- Task item
Please give back, word for word, only the lines starting at the one containing "[Disqus] (172, 1767)" and ending at the one containing "[Follow @themarysue] (102, 832)" within the material below.
***
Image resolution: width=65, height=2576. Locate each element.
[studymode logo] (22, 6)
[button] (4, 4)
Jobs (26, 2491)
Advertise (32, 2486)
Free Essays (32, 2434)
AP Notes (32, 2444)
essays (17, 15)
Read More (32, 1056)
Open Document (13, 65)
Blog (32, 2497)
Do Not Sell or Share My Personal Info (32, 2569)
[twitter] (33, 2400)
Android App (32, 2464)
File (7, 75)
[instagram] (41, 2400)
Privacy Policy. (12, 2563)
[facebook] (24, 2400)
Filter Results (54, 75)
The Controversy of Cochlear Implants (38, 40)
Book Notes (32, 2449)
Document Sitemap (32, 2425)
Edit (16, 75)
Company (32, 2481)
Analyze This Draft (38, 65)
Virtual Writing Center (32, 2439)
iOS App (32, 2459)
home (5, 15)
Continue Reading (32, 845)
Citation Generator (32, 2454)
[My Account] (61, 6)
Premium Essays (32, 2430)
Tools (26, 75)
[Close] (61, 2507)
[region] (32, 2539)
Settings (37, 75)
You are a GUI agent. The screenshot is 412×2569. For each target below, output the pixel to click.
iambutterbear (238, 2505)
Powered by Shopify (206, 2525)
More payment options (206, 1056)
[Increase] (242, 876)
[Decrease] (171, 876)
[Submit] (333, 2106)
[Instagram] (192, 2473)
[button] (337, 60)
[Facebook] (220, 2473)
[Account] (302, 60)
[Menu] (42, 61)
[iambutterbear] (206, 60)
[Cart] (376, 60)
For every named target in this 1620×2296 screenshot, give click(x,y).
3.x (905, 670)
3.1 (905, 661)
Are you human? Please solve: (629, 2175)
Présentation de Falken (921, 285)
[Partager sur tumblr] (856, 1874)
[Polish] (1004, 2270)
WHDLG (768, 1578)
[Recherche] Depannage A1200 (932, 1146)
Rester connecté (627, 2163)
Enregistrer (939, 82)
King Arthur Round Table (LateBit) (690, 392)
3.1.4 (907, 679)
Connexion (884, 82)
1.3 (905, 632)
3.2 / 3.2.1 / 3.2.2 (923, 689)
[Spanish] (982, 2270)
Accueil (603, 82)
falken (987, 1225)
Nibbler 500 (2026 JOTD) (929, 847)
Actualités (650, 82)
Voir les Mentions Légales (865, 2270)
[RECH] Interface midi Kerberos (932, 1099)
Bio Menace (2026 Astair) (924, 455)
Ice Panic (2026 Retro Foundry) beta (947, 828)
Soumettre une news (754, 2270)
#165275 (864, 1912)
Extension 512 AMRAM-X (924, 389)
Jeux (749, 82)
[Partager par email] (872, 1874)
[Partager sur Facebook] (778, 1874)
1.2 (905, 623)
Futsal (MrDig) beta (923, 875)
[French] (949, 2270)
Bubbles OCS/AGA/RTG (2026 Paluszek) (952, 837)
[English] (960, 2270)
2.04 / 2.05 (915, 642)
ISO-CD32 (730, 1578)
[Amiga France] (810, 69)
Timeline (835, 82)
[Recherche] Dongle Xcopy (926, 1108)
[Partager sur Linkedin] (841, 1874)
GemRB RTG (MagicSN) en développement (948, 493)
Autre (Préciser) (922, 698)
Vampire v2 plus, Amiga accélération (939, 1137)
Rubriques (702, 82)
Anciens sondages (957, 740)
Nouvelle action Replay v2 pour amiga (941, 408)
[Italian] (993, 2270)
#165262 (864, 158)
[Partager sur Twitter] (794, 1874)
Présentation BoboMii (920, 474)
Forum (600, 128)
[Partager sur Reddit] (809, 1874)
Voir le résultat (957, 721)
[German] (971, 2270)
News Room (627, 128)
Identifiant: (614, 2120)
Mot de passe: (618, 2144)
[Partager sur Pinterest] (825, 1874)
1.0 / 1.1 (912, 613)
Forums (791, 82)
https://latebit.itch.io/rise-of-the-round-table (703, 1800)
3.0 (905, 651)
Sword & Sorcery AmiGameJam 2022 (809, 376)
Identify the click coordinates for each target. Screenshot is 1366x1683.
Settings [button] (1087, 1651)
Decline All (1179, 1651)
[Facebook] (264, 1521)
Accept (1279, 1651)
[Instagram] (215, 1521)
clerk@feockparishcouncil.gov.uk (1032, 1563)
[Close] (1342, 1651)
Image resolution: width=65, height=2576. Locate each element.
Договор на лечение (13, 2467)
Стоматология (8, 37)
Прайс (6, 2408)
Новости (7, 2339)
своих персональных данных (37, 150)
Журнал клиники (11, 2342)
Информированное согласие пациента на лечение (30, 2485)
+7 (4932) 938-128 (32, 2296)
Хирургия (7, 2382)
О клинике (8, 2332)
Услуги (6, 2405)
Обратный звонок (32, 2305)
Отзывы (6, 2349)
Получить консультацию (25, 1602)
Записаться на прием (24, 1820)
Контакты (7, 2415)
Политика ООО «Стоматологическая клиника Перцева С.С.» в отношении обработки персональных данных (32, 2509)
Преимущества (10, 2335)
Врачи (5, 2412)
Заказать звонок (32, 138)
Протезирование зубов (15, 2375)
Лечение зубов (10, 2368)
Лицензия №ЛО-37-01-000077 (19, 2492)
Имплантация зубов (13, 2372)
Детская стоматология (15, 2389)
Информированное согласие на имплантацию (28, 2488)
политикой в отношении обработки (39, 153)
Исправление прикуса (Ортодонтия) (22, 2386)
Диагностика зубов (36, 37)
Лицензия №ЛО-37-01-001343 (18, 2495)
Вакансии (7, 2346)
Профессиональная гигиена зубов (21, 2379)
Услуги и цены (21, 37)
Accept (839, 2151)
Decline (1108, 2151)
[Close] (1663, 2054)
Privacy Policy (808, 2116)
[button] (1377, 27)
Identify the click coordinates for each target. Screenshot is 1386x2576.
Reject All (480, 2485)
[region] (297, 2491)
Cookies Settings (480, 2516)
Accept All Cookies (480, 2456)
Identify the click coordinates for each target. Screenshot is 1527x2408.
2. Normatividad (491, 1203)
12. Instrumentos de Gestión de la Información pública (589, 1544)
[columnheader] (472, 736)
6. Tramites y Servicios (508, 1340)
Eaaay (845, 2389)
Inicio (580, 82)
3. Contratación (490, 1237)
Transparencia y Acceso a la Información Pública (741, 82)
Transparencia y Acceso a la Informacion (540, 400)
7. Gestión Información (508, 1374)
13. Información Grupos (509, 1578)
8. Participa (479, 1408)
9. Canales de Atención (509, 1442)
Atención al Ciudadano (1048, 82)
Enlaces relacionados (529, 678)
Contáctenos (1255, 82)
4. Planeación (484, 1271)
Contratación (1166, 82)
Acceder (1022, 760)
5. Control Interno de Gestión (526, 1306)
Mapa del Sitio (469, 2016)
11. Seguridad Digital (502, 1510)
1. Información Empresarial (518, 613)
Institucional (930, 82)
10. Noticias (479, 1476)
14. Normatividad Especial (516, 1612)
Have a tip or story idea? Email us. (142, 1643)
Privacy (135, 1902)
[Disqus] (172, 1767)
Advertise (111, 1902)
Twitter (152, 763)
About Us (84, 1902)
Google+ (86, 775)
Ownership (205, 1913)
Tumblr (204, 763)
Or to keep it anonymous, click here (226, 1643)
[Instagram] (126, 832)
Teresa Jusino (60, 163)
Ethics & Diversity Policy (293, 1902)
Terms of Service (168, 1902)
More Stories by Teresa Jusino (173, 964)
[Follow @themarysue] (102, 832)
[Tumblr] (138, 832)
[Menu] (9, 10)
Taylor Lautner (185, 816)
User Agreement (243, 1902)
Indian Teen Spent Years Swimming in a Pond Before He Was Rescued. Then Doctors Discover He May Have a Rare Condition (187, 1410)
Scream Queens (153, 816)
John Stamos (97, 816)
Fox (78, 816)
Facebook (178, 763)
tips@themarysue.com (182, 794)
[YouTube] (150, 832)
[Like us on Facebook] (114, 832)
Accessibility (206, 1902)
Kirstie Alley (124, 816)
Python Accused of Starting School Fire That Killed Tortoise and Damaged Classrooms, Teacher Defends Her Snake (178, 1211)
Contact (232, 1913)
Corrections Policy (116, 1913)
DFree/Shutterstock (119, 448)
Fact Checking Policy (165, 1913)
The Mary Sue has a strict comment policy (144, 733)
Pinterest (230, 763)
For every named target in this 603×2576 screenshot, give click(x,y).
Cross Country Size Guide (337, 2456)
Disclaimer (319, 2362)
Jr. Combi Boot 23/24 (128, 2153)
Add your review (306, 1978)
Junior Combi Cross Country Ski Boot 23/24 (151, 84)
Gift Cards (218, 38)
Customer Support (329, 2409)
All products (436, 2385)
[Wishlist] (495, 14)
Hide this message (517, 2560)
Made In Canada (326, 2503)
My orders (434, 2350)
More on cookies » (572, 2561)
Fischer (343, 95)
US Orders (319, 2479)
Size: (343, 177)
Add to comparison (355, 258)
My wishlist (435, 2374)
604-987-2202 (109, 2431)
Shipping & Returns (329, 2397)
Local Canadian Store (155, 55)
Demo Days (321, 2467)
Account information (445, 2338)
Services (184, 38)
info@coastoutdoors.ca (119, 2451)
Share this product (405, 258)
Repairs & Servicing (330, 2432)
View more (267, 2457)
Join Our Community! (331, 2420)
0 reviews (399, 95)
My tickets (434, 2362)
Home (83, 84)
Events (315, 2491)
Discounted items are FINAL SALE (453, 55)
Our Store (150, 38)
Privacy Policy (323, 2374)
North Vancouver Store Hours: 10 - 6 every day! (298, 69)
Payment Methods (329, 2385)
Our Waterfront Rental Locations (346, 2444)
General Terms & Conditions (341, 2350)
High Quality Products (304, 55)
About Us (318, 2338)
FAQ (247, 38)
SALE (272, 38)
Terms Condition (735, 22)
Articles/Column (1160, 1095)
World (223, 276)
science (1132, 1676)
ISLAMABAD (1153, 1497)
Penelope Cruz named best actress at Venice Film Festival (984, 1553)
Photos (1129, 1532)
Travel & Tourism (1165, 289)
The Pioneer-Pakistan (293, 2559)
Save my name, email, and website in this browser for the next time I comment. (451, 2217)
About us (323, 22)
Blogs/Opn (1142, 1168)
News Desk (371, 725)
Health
***
- Problem solution
[Disqus] (172, 1767)
Advertise (111, 1902)
Twitter (152, 763)
About Us (84, 1902)
Google+ (86, 775)
Ownership (205, 1913)
Tumblr (204, 763)
Or to keep it anonymous, click here (226, 1643)
[Instagram] (126, 832)
Teresa Jusino (60, 163)
Ethics & Diversity Policy (293, 1902)
Terms of Service (168, 1902)
More Stories by Teresa Jusino (173, 964)
[Follow @themarysue] (102, 832)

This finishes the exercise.